I have never been to a press night with such hoardes of paparazzi as those waiting outside the theatre when I saw the Royal Shakespeare Company’s Julius Caesar. Yet, far from being over-hyped, the production proved that the excitement surrounding the Noel Coward Theatre that night was richly deserved.

Set against the backdrop of what appears to be the ruins of a Roman temple, the stage lights reveal a modern day senate house that is collapsing, with steel bars breaking through the reinforced concrete. An ominous statue of Julius Caesar stands facing away from the audience, not knowing what is to come.

Directed by Gregory Doran, this production is set in an undisclosed country in contemporary Africa, with a cast of Black and African actors. As the program notes, this production has ‘dark contemporary echoes in modern Africa’. In Caesar’s Rome, attempting to move from monarchial rule to democracy, such parallels are clear, and it is the production’s exploration of these that make it so engaging. The production demonstrates with great effect that the difficulties in setting up a functioning political infrastructure – let alone one by the people, for the people – are as relevant now as they were in Ancient Rome.  As the idealised democracy of the Senate is revealed to be sordid and envious, we see how easily the citizens of Rome will come to be convinced by Caesar’s fellow senators that their revered leader is corrupt and weak. Jeffery Kisson’s Caesar, painfully unaware of the fate that awaits him, is eerily reminiscent of the dictators and corrupt military leaders making headlines for their unjust rule over young African countries.
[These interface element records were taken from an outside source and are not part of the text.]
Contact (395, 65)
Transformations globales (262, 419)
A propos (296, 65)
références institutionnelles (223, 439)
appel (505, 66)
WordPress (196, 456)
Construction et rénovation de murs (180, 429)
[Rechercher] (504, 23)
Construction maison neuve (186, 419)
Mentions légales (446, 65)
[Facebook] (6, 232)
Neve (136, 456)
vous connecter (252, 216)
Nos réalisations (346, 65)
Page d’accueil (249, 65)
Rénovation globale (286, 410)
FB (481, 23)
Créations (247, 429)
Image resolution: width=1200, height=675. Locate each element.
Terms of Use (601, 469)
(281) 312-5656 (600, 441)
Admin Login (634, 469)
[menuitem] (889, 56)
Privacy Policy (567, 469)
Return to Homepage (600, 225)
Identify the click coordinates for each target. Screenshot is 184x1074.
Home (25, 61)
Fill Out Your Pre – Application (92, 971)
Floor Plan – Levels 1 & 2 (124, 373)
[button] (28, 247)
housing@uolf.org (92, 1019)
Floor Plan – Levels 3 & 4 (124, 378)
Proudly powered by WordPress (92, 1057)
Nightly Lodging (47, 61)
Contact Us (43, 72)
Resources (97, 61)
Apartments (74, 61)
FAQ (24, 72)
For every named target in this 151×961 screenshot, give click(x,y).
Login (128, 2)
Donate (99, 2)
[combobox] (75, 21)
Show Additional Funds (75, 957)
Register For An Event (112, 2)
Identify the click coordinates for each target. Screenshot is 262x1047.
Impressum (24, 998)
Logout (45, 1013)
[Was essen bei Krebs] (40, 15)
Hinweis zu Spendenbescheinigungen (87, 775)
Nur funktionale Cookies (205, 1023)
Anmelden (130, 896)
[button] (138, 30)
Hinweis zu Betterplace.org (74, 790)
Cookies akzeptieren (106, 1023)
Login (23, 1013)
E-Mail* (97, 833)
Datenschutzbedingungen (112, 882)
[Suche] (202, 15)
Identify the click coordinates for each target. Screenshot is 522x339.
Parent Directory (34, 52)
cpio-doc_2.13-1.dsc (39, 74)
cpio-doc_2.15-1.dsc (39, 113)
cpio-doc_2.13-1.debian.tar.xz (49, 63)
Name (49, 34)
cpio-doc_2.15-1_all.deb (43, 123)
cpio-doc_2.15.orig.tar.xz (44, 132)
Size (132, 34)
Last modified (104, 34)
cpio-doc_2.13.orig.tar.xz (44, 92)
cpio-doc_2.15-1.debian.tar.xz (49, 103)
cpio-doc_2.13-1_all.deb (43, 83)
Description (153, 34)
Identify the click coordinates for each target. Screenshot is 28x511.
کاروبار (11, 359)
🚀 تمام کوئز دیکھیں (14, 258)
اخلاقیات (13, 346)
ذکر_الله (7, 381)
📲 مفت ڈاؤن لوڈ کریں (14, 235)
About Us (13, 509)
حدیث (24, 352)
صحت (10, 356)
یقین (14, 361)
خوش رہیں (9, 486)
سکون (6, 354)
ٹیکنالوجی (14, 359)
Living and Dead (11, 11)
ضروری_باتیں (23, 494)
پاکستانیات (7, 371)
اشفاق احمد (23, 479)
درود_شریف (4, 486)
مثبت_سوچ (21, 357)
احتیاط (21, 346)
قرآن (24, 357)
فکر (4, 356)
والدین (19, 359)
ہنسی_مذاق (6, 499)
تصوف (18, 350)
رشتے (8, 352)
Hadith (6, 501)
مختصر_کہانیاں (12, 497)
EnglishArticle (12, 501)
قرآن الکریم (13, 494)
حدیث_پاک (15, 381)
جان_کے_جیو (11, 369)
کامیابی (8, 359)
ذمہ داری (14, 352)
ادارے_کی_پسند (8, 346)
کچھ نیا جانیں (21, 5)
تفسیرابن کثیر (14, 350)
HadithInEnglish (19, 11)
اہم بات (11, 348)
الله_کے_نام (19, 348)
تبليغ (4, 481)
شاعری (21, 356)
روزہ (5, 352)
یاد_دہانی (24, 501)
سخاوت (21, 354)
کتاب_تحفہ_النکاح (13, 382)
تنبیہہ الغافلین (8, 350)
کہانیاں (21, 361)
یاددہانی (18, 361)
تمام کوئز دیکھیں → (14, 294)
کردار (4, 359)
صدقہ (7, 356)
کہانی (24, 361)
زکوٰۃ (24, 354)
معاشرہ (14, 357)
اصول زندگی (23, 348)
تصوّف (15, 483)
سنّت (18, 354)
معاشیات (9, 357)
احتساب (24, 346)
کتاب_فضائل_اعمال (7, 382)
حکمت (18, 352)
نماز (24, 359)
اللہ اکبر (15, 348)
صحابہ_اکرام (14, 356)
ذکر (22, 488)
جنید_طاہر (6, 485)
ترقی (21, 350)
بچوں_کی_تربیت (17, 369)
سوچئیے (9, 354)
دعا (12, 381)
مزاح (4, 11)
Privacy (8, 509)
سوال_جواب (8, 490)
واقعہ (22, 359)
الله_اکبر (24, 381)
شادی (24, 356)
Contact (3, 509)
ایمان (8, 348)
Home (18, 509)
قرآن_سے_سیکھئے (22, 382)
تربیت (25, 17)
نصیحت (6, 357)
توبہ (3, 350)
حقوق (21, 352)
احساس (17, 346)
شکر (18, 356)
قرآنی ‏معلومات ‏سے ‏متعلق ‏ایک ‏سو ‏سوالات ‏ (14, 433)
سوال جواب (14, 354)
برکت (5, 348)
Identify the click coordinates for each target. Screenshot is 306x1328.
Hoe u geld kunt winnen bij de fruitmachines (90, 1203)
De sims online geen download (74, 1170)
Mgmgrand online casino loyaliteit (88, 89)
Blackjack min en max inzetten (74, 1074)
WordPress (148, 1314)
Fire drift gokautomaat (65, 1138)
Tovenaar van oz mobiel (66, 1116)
Doran’s production is backed up by outstanding acting. In addition to Kisson as Caesar, I must mention Ray Fearon’s Mark Antony, which was flawless. Fearon’s delivery of Caesar’s eulogy was breathtaking; the control and passion in his portrayal of Caesar’s ally demonstrating a seemingly effortless understanding of the wonderful text.

The show has a limited run in London before it begins a national tour. I must recommend you make your way to the Noel Coward Theatre while you can, to see this thought-provoking take on one of Shakespeare’s most profound and current historical plays.